Franchise Legal Player: Peter Viitre
Firm: Sotos LLP
Peter Viitre has built a franchise law practice grounded in both corporate advisory work and dispute resolution, helping brands navigate the regulatory complexity of franchising in Canada. As a partner at Sotos LLP, Viitre advises franchisors and franchisees on disclosure, compliance and strategic growth, drawing on experience from both sides of the franchise relationship.

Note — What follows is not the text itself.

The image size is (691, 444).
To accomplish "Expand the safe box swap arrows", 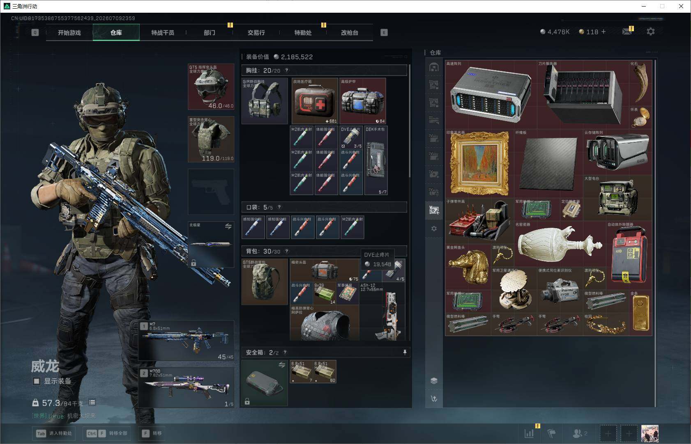I will 282,365.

His balanced perspective allows him to anticipate risks early and guide clients toward solutions that strengthen the long-term stability of their systems.
1851 Franchise connected with Viitre to discuss the disclosure challenges brands often overlook, the compliance pitfalls facing emerging franchisors and the lessons that continue to shape his legal philosophy.

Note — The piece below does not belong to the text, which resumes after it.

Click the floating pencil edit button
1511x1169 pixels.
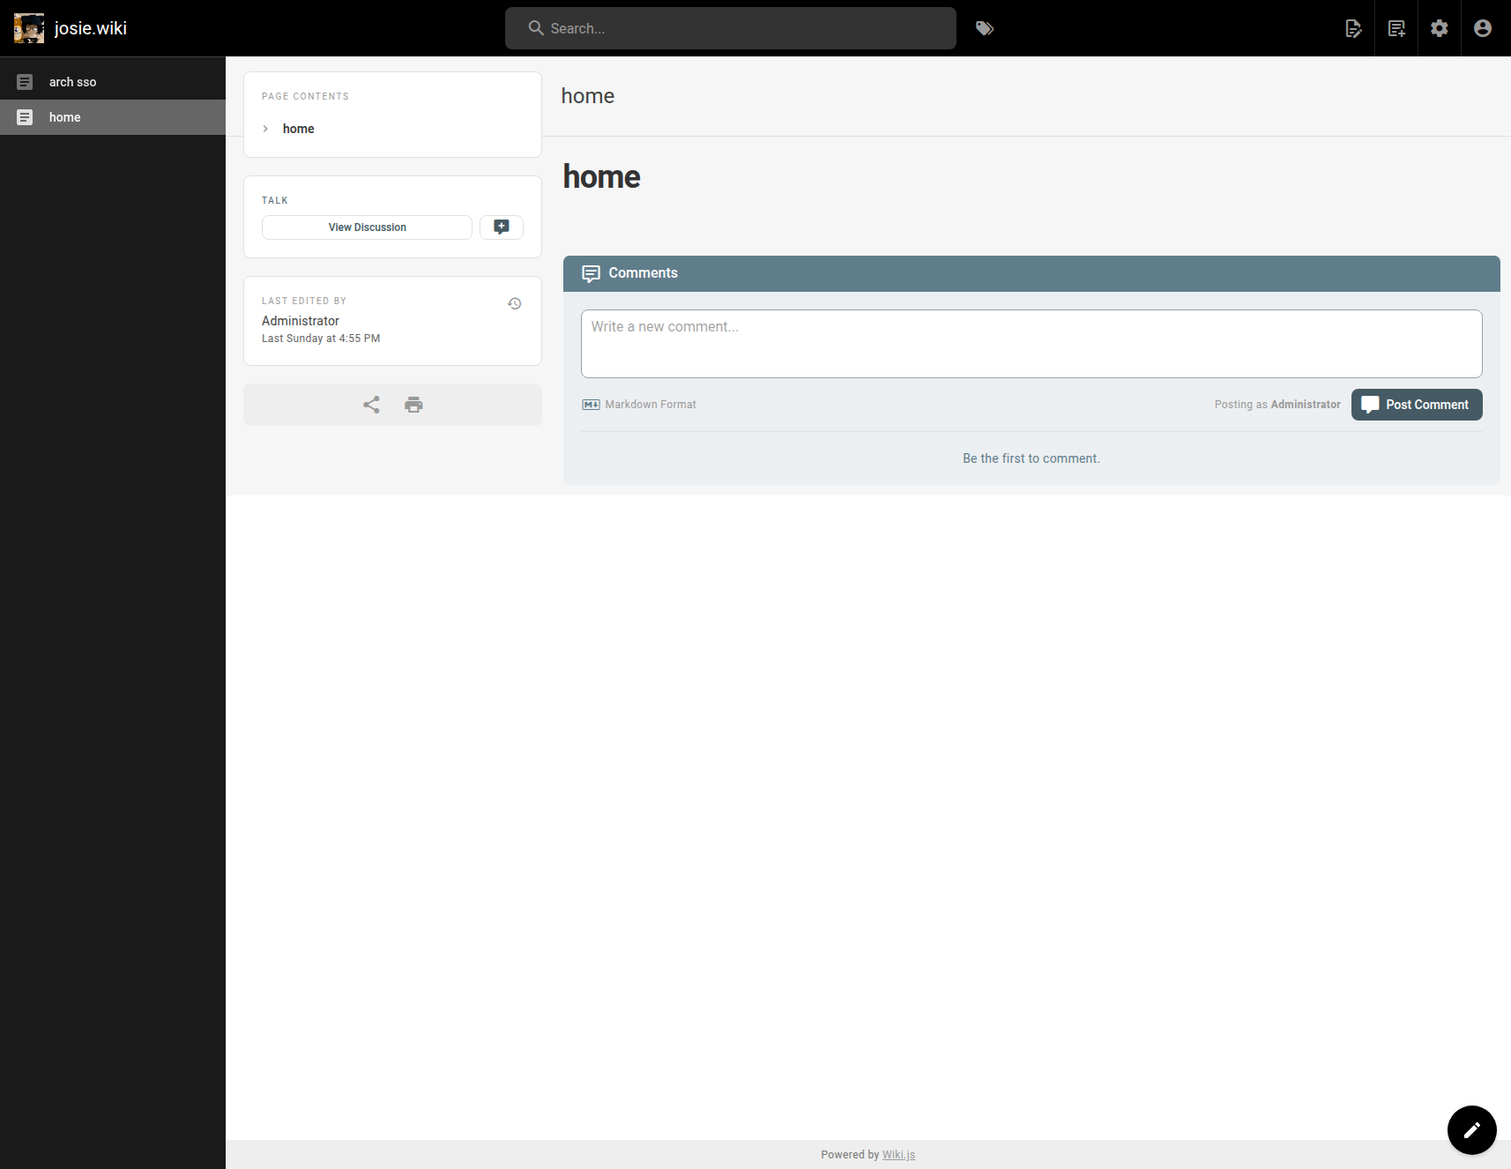[1471, 1129]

1851 Franchise: What originally drew you to franchise law, and what has kept you engaged in the space over time?
Peter Viitre: I was a young corporate and M&A associate at a large firm and one of my mentors suggested I take up franchise law as a sub-specialty to distinguish myself from the other corporate lawyers. I said, “Why not?” and I’ve never looked back. Franchise law covers so many different areas of law, apart from the obvious regulatory angle, that each file opens many doors and every day is different. I just love the variety.
1851: As franchising continues to evolve, what legal issue do you see brands most often underestimating today?

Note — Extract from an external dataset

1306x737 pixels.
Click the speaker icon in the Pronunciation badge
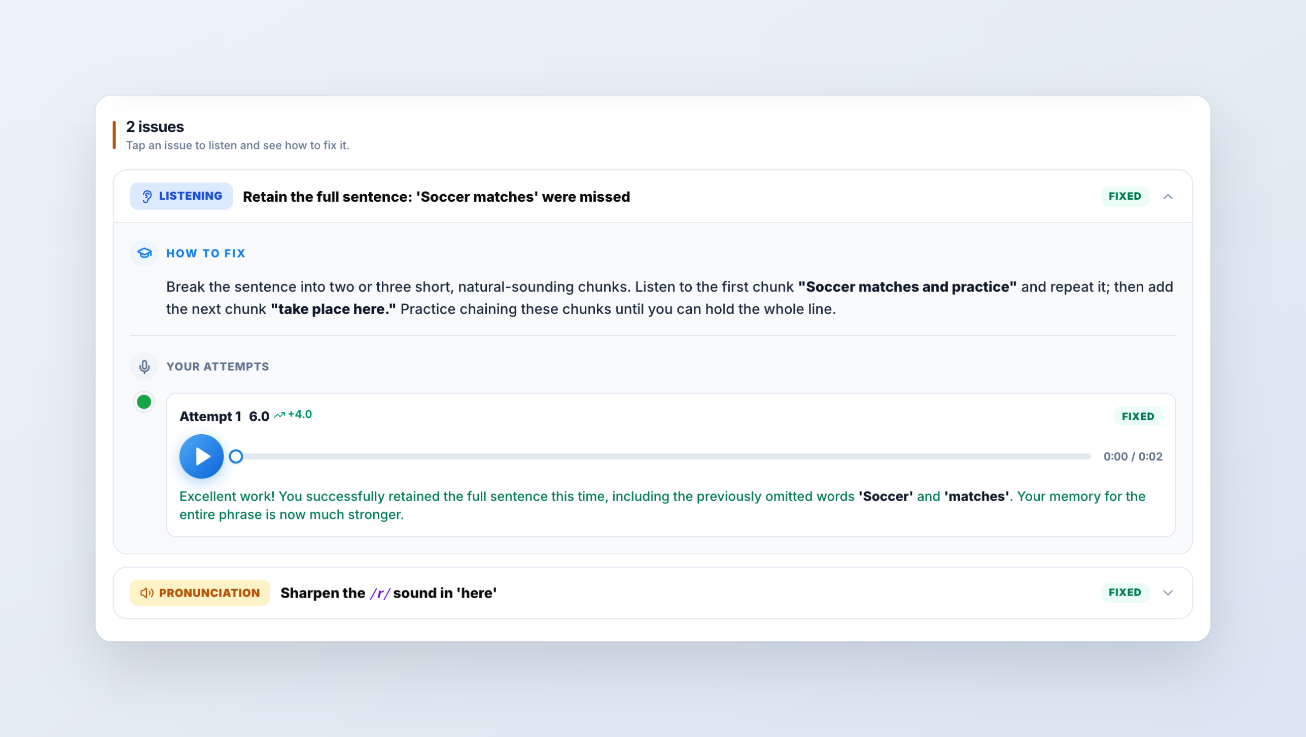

Viitre: In Canada, it’s our regime of “expanded material fact disclosure.” Whereas in the U.S., the laundry list of items in the FTC Rule is all you can include in your FDD, the equivalent Canadian provincial lists are just the starting point. Accordingly, we need to supplement and customize each FDD for the particularities of each grant, which requires a special due diligence exercise on the part of the franchisor and its counsel.
And if they screw it up, they will be handing the franchisee significant statutory remedies — most notably, rescission.
1851: In your experience, where do emerging franchisors tend to get tripped up from a compliance or documentation standpoint?
Viitre: Not being willing to pay someone to do it right the first time, and every time thereafter. Money is typically tight for emerging brands and so they tend to skimp on their due diligence regarding new franchisees while at the same time allocating too little money for production of the required documents.
That is a potentially deadly combination, since bad documents just give bad franchisees ammunition and make them harder to deal with down the road.
1851: How should franchisors be thinking about risk management as they scale into new markets or add new unit growth strategies?
Viitre: Unit-level economics is everything. You need to do your homework and make sure your business model works in the new market or based on the new strategy. Generally speaking, profitable franchisees are happy franchisees, and happy franchisees don’t sue.
1851: What distinguishes your approach or philosophy when working with franchise clients?
Viitre: Because I’ve worked for both franchisors and franchisees, I have a deeper appreciation of the arguments on both sides, and I find that it leads to more efficient solutions to problems and resolution of disputes.
It also gives me visibility into what my competitors on both sides of the aisle are doing, so that I have a solid handle on industry best practices.
1851: Looking back, what lesson from your legal career has had the greatest impact on how you advise clients today?
Viitre: Don’t be afraid to have the little fight now if it means avoiding the bigger fight later. Have the hard conversations in real time — your clients will appreciate it and your opponents will respect you for it.